- Opening Delimiter -
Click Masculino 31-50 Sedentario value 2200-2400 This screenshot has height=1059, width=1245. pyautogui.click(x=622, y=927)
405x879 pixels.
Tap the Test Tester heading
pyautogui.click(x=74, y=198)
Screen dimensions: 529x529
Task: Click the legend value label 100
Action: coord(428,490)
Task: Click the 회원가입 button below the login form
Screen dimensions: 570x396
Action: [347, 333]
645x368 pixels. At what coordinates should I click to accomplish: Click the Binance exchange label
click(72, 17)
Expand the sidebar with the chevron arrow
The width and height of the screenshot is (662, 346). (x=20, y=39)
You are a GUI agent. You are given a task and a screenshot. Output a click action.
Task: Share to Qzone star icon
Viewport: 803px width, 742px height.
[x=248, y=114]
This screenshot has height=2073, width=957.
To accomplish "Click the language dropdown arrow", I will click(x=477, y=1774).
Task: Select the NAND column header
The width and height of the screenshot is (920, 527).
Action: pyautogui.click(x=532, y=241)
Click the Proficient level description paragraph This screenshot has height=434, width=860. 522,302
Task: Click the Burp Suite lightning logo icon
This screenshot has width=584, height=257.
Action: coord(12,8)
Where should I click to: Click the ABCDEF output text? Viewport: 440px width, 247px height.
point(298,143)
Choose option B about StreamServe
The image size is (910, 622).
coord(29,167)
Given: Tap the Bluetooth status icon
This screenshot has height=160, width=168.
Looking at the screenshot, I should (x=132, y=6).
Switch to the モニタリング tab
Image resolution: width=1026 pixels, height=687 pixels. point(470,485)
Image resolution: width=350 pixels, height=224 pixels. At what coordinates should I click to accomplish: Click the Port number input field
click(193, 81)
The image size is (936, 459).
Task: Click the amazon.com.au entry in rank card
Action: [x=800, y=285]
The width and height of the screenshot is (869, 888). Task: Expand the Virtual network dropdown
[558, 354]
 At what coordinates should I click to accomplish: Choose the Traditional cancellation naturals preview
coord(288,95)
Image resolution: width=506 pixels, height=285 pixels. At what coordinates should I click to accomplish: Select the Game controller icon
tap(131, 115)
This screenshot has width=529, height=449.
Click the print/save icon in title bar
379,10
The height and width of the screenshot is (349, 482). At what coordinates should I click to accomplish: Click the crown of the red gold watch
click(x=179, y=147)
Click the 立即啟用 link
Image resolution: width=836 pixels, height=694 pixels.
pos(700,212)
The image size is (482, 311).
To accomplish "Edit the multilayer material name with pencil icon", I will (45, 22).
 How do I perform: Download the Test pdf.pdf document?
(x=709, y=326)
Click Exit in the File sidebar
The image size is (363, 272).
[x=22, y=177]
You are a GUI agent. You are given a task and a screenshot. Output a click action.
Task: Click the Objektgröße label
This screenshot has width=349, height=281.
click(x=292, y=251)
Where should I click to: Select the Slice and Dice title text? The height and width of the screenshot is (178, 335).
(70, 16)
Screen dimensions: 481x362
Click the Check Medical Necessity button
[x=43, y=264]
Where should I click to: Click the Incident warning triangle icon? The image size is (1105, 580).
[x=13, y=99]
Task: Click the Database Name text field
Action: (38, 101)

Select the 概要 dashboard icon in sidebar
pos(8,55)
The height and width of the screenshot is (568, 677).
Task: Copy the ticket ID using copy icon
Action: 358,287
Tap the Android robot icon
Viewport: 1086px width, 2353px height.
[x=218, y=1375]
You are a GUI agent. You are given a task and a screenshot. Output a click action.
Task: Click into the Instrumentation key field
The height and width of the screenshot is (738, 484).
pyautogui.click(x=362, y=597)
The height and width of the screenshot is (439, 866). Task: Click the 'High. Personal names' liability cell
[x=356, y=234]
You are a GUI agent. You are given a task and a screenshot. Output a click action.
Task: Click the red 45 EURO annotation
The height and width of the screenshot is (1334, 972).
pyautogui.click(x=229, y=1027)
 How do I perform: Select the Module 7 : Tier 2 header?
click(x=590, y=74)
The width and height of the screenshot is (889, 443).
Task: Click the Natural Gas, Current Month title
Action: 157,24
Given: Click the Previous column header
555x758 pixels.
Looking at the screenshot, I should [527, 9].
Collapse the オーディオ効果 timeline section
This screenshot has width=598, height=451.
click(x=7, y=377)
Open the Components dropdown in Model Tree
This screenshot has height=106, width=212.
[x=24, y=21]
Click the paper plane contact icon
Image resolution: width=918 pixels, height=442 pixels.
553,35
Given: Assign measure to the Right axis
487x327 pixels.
- Closing Delimiter -
Could you retype exactly the lines from the first one of the records through the line containing "Given: Tap the Bluetooth status icon", both included, and nothing more?

* _RESULT OF THE TASK_
Click Masculino 31-50 Sedentario value 2200-2400 This screenshot has height=1059, width=1245. pyautogui.click(x=622, y=927)
405x879 pixels.
Tap the Test Tester heading
pyautogui.click(x=74, y=198)
Screen dimensions: 529x529
Task: Click the legend value label 100
Action: coord(428,490)
Task: Click the 회원가입 button below the login form
Screen dimensions: 570x396
Action: [347, 333]
645x368 pixels. At what coordinates should I click to accomplish: Click the Binance exchange label
click(72, 17)
Expand the sidebar with the chevron arrow
The width and height of the screenshot is (662, 346). (x=20, y=39)
You are a GUI agent. You are given a task and a screenshot. Output a click action.
Task: Share to Qzone star icon
Viewport: 803px width, 742px height.
[x=248, y=114]
This screenshot has height=2073, width=957.
To accomplish "Click the language dropdown arrow", I will click(x=477, y=1774).
Task: Select the NAND column header
The width and height of the screenshot is (920, 527).
Action: pyautogui.click(x=532, y=241)
Click the Proficient level description paragraph This screenshot has height=434, width=860. 522,302
Task: Click the Burp Suite lightning logo icon
This screenshot has width=584, height=257.
Action: coord(12,8)
Where should I click to: Click the ABCDEF output text? Viewport: 440px width, 247px height.
point(298,143)
Choose option B about StreamServe
The image size is (910, 622).
coord(29,167)
Given: Tap the Bluetooth status icon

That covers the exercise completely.